International Days and Observations
World Mangroves Day
International Day for the Conservation of the Mangrove Ecosystem is observed every year on July 26 to raise awareness of the importance of mangrove ecosystems as a unique, special and vulnerable ecosystem. Mangroves contribute to the wellbeing, food security, and protection of coastal communities worldwide, and we need to promote solutions for their sustainable management, conservation and uses.
On 6 November 2015, at its 38th session of the General Conference in Paris, the UN Educational, Scientific and Cultural Organization (UNESCO) officially declared 26 July of each year, in response to the request of Ecuador, as the International Day of the Conservation of the Mangrove Ecosystem, through the resolution 38C/66. Officially, this day is the "International Day for the Conservation of Mangrove Ecosystems."
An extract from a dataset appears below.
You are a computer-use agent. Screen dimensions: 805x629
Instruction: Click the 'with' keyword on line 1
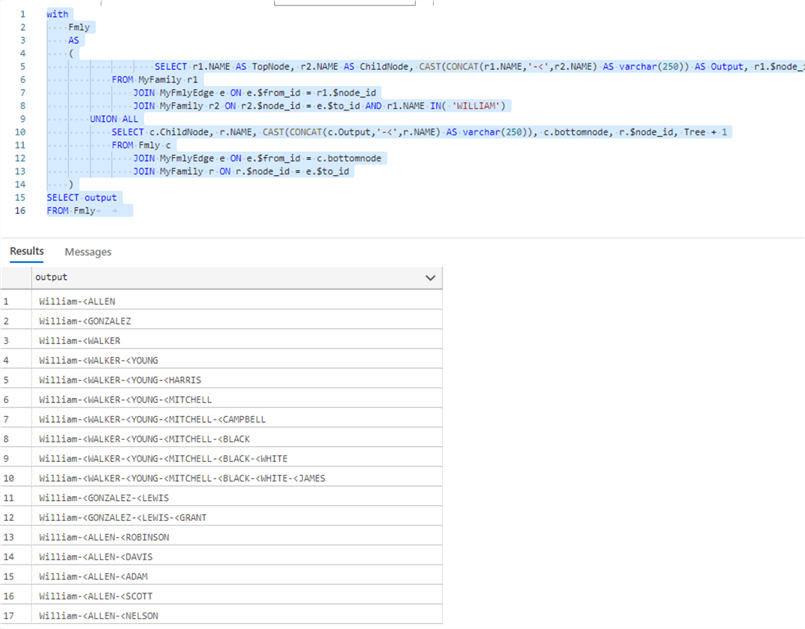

The objective of the day is to raise awareness of the importance of mangrove ecosystems as a unique, special, and vulnerable ecosystem, and to promote solutions for their sustainable management, conservation and uses.
Mangroves are disappearing three to five times faster than overall global forest losses. Mangrove forests have been reduced by half in the last 40 years. The extent of mangroves in the world has decreased by 5,245.24 kmē between 1996 and 2020.
It is estimated that more than three quarters of mangroves in the world are now threatened.
An estimated 75 percent of commercially caught fish spend some time in the mangroves or depend on food webs that can be traced back to mangroves.
726 tonnes of carbon are offset by one hectare of mangroves
Mangroves ecosystems are affected by unsustainable coastal development and infrastructure; poor farm and water management upstream; irresponsible fishing and aquaculture; and climate change.